In her book, Advanced Screenwriting, Linda Seger explains that the confrontation scene is one which uncorks the pressure that has been building up in the story between characters.
It is typically about one character’ s anger or dissatisfaction directed at the wrongs, real or imagined, perpetrated by another against him or her. The time for hints and innuendos has passed. This scene allows a buried truth to be uncovered. Here the subtext finally explodes to the surface. In the words of Seger, this is the scene where a character ‘tells it like it is.’
In the film American Beauty Lester confronts the lies in his life. He desperately needs more from his job, his sexuality. And he needs something deeper from his wife who elevates her job and the couch above the meaningful things in life. Here is Lester’s confrontation with her about the gulf between them stemming from her shallowness and confused values.
LESTER: Carolyn, when did you become so joyless?…This isn’t life. It’s just stuff. And it’s become more important to you than living. Well, honey, that’s just nuts.
Lester’s words are not overly angry or numerous, but their import is devastating.
“The confrontation scene is where the subtext explodes to the surface.”
Sometimes the confrontation scene is anticipated, which builds tension.

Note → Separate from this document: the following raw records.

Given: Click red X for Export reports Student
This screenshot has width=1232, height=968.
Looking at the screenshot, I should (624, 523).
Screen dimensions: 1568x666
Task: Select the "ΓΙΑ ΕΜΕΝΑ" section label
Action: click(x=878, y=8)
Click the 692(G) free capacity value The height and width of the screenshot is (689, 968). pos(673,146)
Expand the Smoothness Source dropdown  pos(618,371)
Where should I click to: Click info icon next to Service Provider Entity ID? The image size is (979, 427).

At other times it is unexpected although the reader or audience has sensed that it is coming.
In the film Tootsie, Michael confronts his agent for not informing him about an audition for a play. The agent suggests that Michael’s problems have made him essentially unemployable. The scene exposes Michael as being in need of therapy.
The confrontation scene is typically one where the subtext bursts to the surface, where one character confronts another about a wrong perpetrated against him, whether real or imagined.